Anggota Badan Legislasi (Baleg) DPR RI Nasir Djamil/Foto: Humas DPR RIIndoragamnewscom, JAKARTA-Anggota Badan Legislasi DPR RI Nasir Djamil menilai pengelolaan sumber daya alam, khususnya migas dan lahan hutan untuk mantan kombatan, masih timpang di Aceh.

Ia mendorong evaluasi skema bagi hasil 70:30 antara pusat dan daerah serta penyelesaian pembagian lahan dua hektare per orang yang tertunda sejak MoU Helsinki 2005.
Dalam Rapat Baleg DPR RI bersama pemerintah membahas Revisi UU Pemerintahan Aceh di Gedung Nusantara I, Senayan, Nasir mengingatkan bahwa lahirnya UU Pemerintahan Aceh tidak terlepas dari dinamika panjang—konflik, bencana, dan proses damai yang ditandai MoU Helsinki 2005.
“Desentralisasi asimetris itu adalah cara kita merawat persatuan dalam keberagaman demi kelangsungan negara kesatuan Republik Indonesia,” ujarnya dikutip Kamis (16/4/2026).

Forum itu menghadirkan perwakilan Kementerian Kelautan dan Perikanan, Kementerian Kehutanan, Kementerian ESDM, serta SKK Migas.
Nasir mengaku terlibat langsung dalam pembentukan regulasi yang merupakan revisi dari UU Nomor 18 Tahun 2001. Salah satu alasan utama dihadirkannya mekanisme pengelolaan bersama migas di Aceh, menurutnya, adalah minimnya transparansi pada masa lalu.
“Data-data (mengenai migas di Aceh) itu tidak pernah kami temui, sehingga kami tidak tahu seharusnya kami mendapat berapa,” ungkapnya.
Ia mencontohkan kontras yang terjadi di Aceh Utara. Fasilitas migas berdiri megah, namun masyarakat sekitar masih hidup dalam kemiskinan. Kondisi itu menjadi latar belakang pembentukan Badan Pengelola Migas Aceh (BPMA), yang hingga saat ini masih aktif memperkuat koordinasi dengan Kontraktor Kerja Sama (KKKS) di wilayah kerjanya.

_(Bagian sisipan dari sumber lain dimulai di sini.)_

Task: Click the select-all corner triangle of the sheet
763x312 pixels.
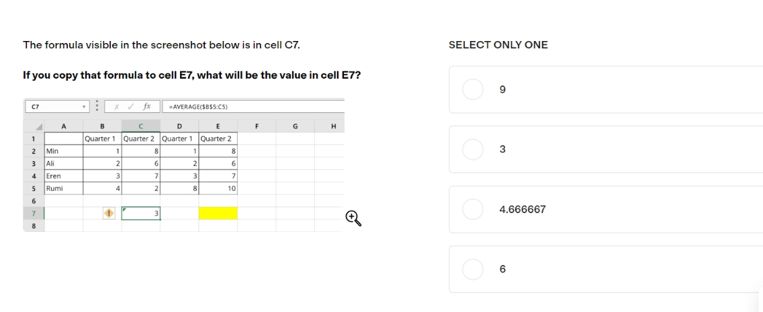Action: click(39, 127)
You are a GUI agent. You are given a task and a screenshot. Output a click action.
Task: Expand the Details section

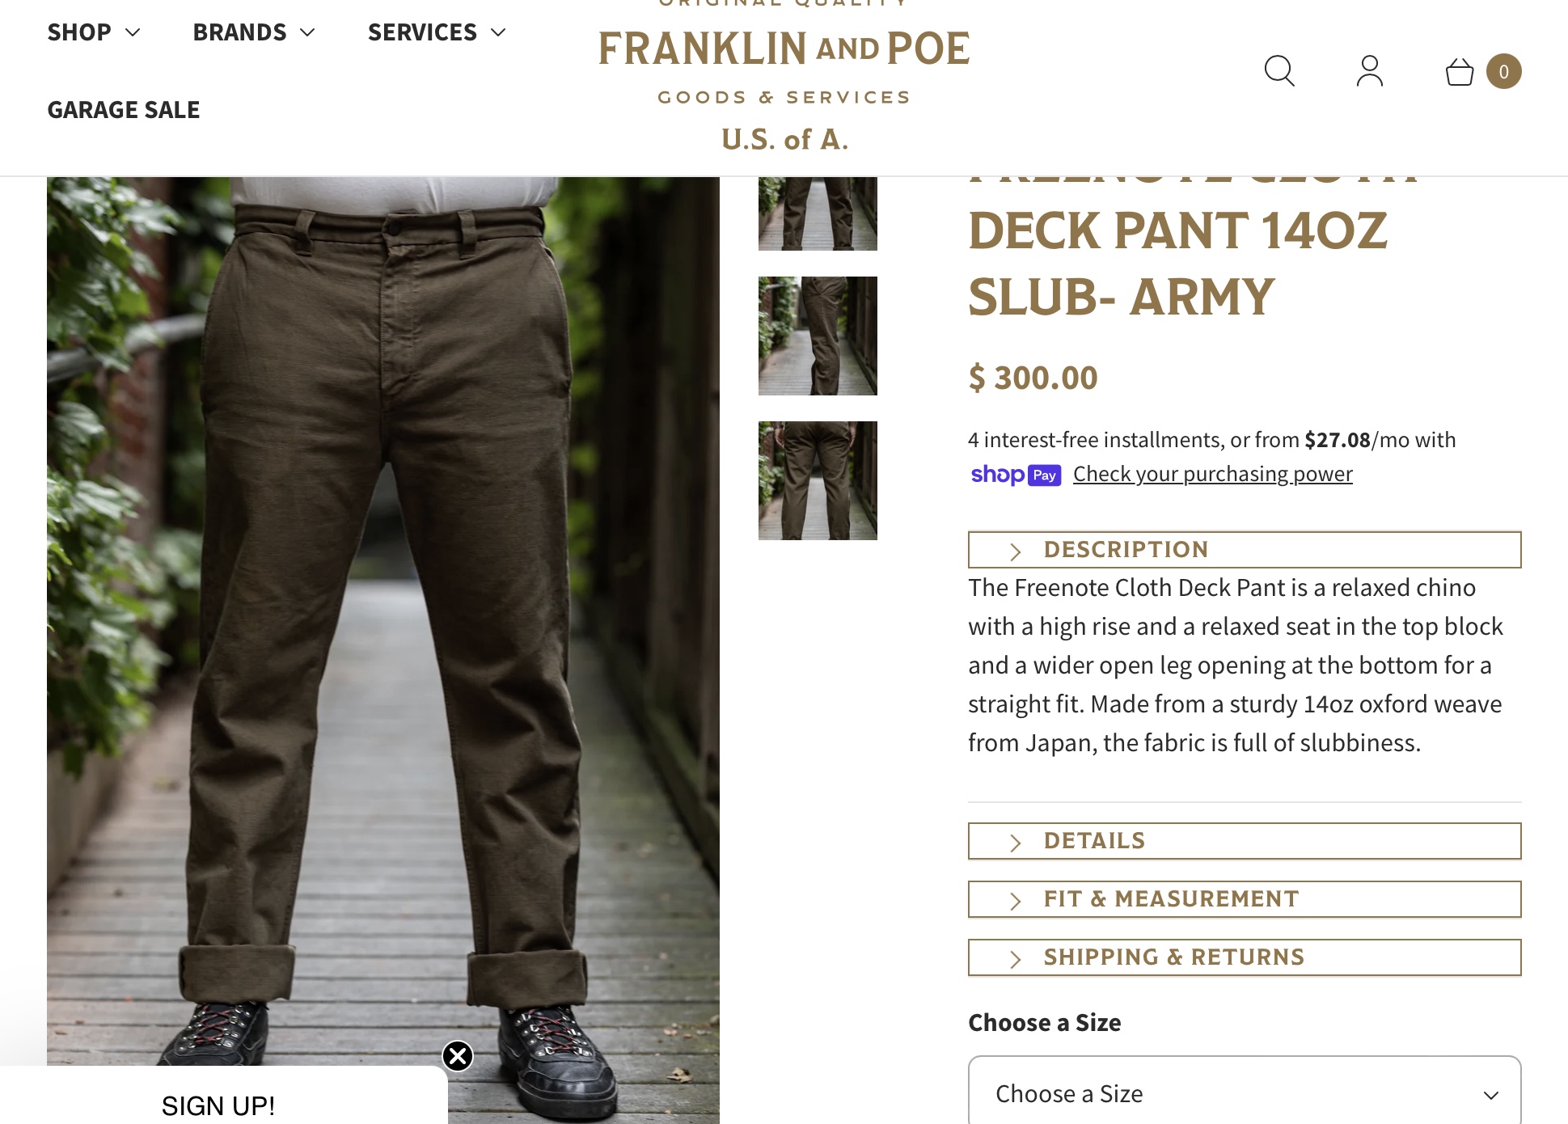coord(1245,841)
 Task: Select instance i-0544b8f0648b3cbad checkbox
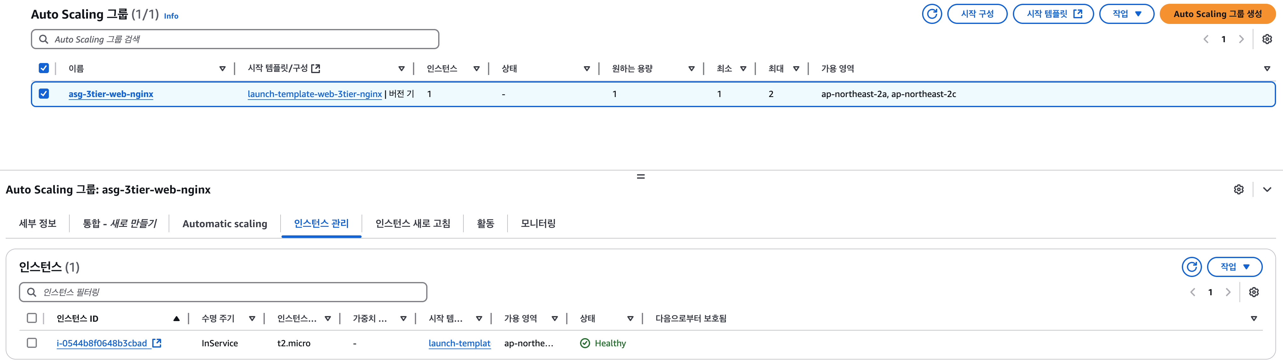(32, 343)
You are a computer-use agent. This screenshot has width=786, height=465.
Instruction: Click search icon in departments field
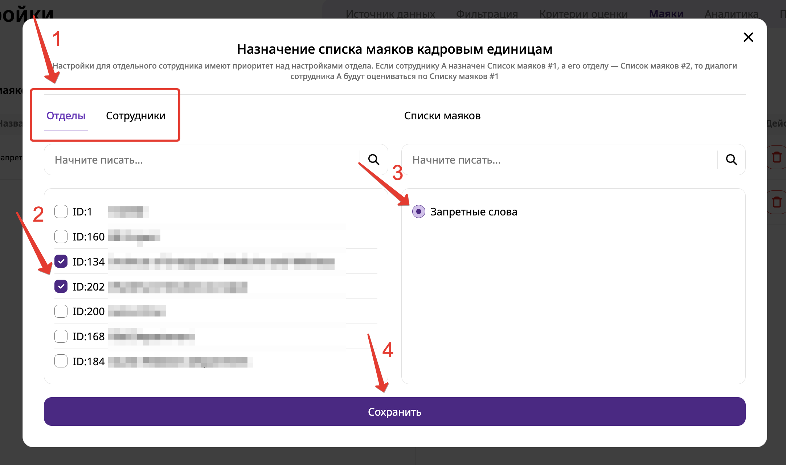point(373,160)
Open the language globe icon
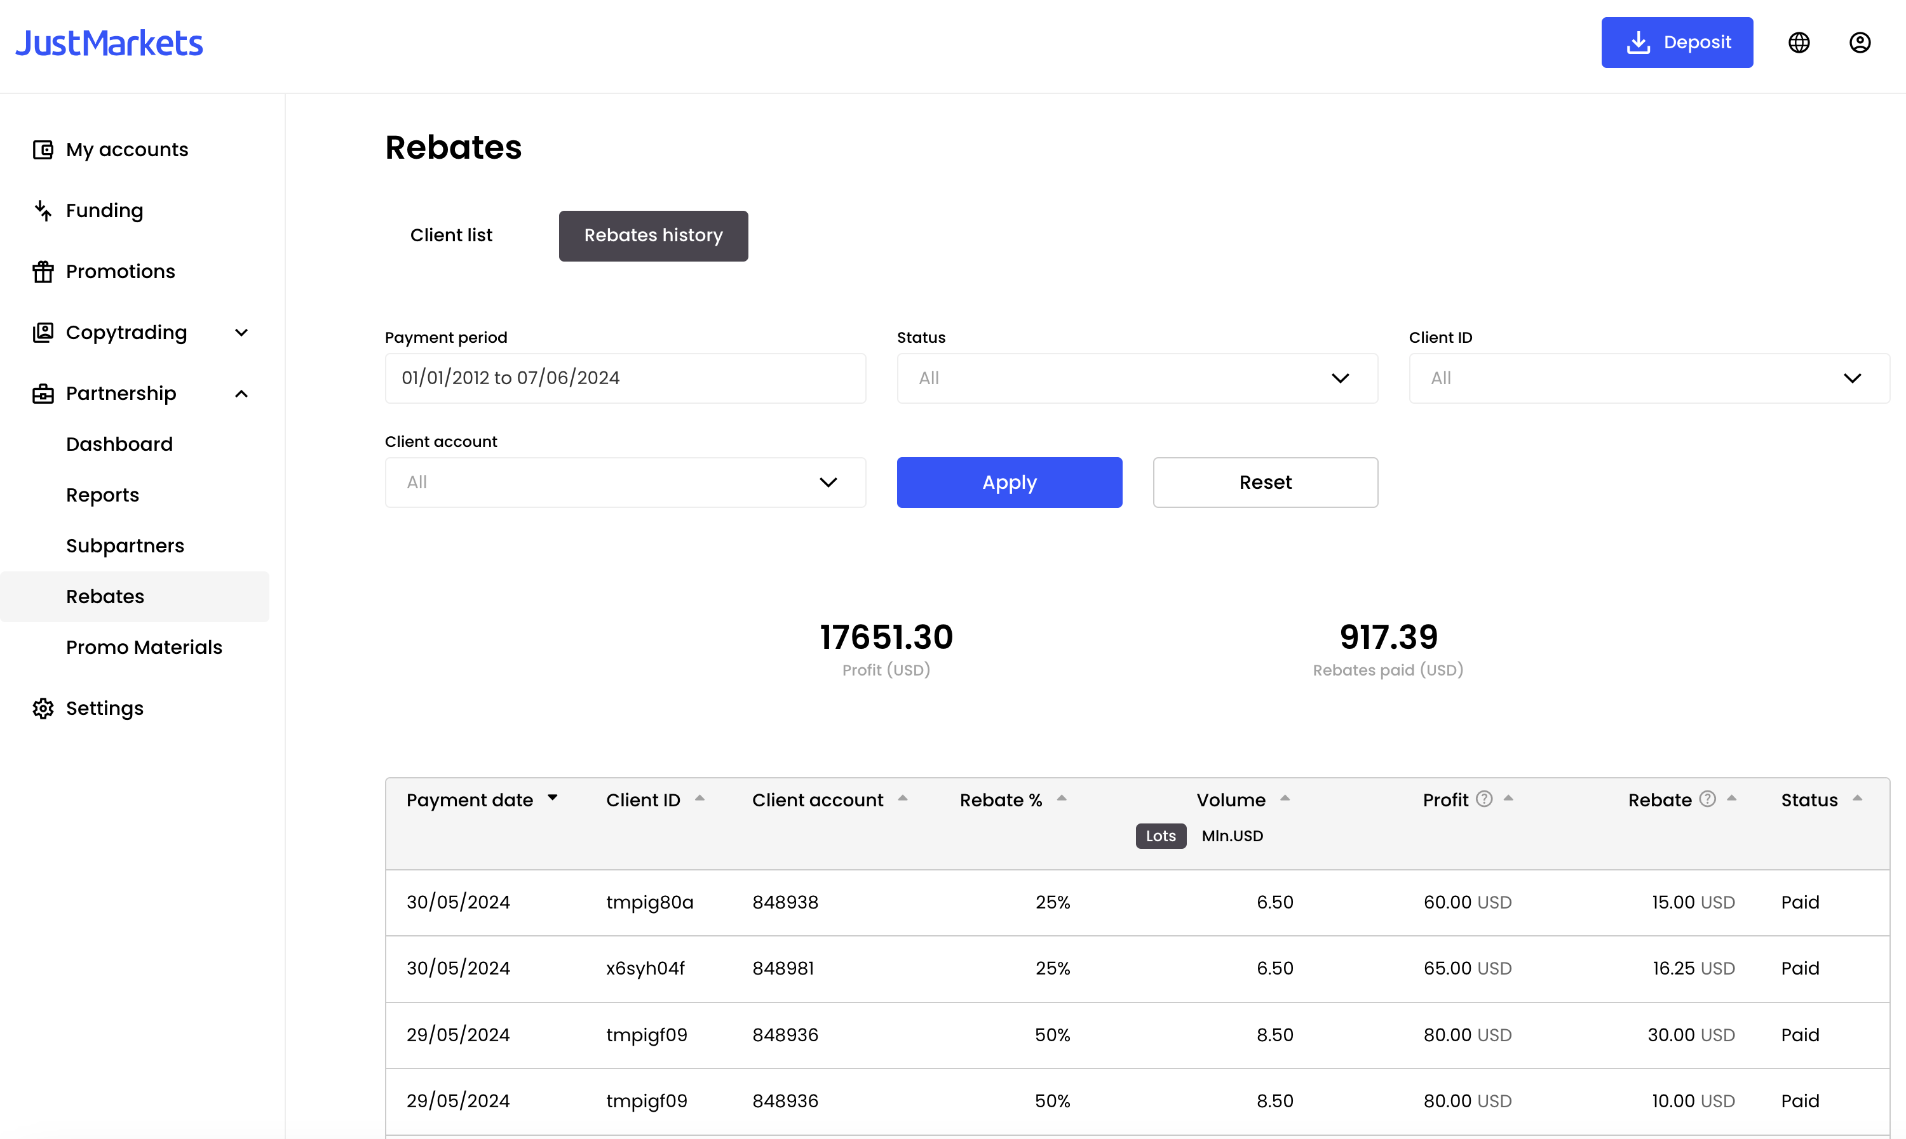 pos(1799,42)
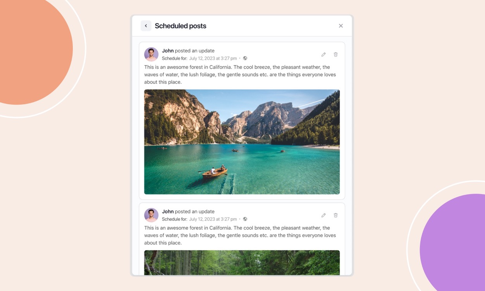Screen dimensions: 485x291
Task: Click John's avatar on the second post
Action: [x=151, y=215]
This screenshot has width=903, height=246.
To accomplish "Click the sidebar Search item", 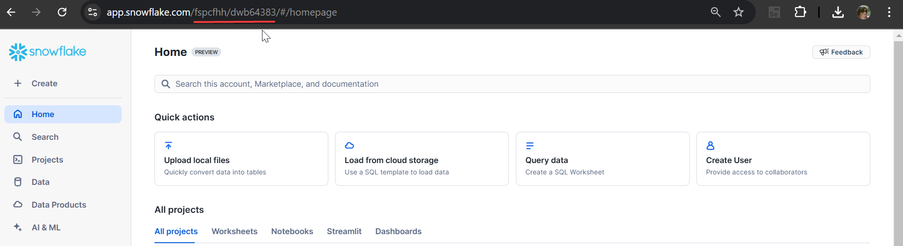I will [45, 137].
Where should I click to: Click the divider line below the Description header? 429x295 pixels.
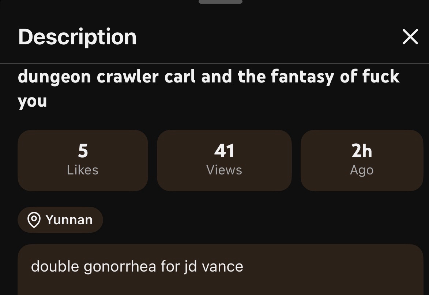point(214,63)
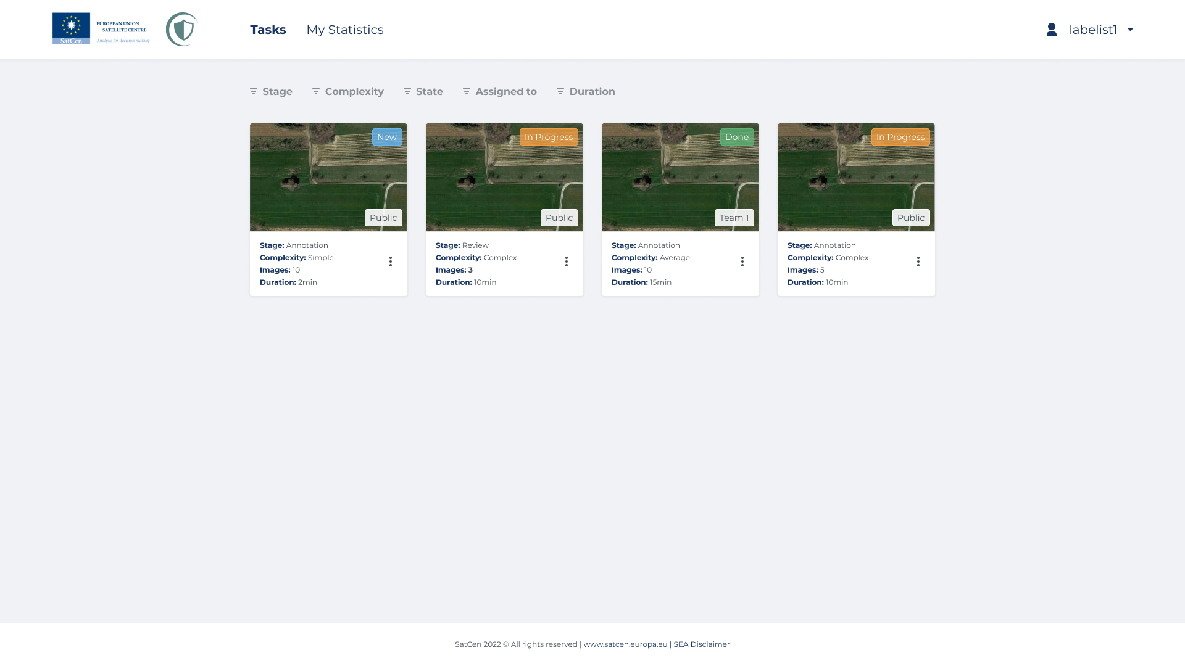Open three-dot menu on 5-image task card

point(918,261)
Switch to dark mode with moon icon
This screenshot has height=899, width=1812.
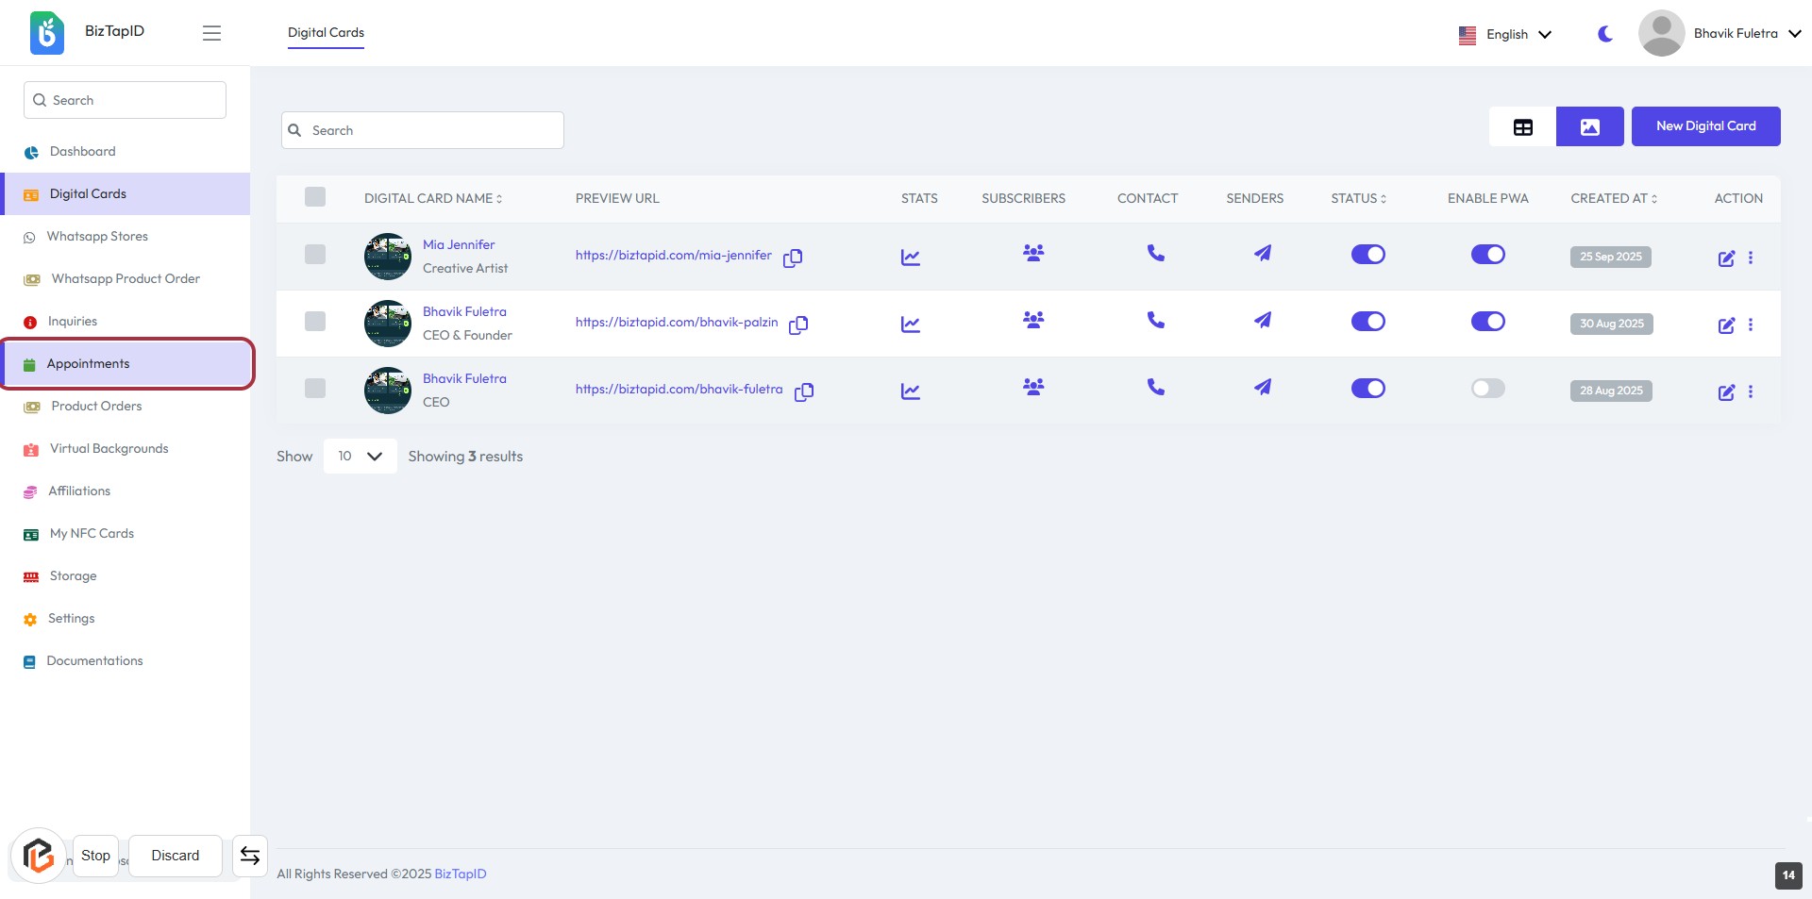tap(1604, 34)
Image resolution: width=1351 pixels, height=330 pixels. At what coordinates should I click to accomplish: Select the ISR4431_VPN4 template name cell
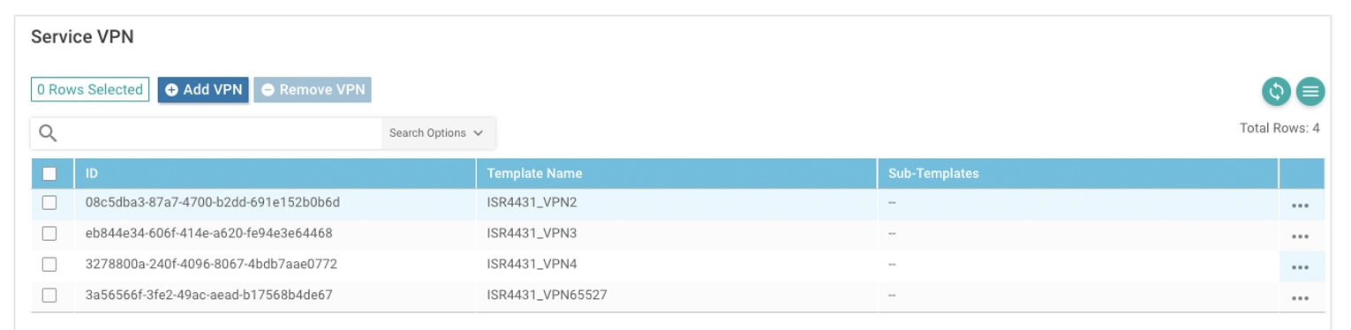[532, 264]
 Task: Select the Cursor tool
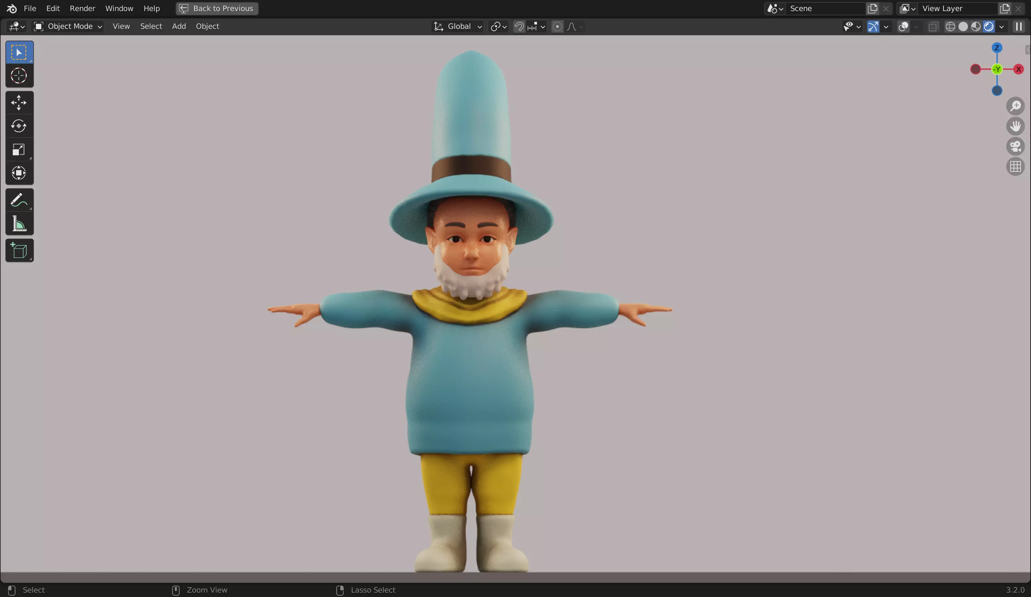click(x=19, y=76)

Namun dalam praktiknya, Nasir menilai masih terdapat persoalan. Ia menyoroti kontradiksi antara konsep pengelolaan bersama di atas kertas dengan realitas di lapangan.
“Di atas kertas memang sangat enak dibaca, tapi di lapangan kita menemukan kontradiksi,” katanya.
Ia mendukung usulan evaluasi skema pengelolaan migas, termasuk mekanisme bagi hasil 70:30 antara pemerintah pusat dan daerah. Dalam rancangan revisi UUPA yang tengah dibahas, pengelolaan migas menjadi salah satu poin penting, bersama kewenangan pendidikan, pemerintahan gampong, dan perpanjangan dana otonomi khusus Aceh menjadi dua persen dari total DAU Nasional.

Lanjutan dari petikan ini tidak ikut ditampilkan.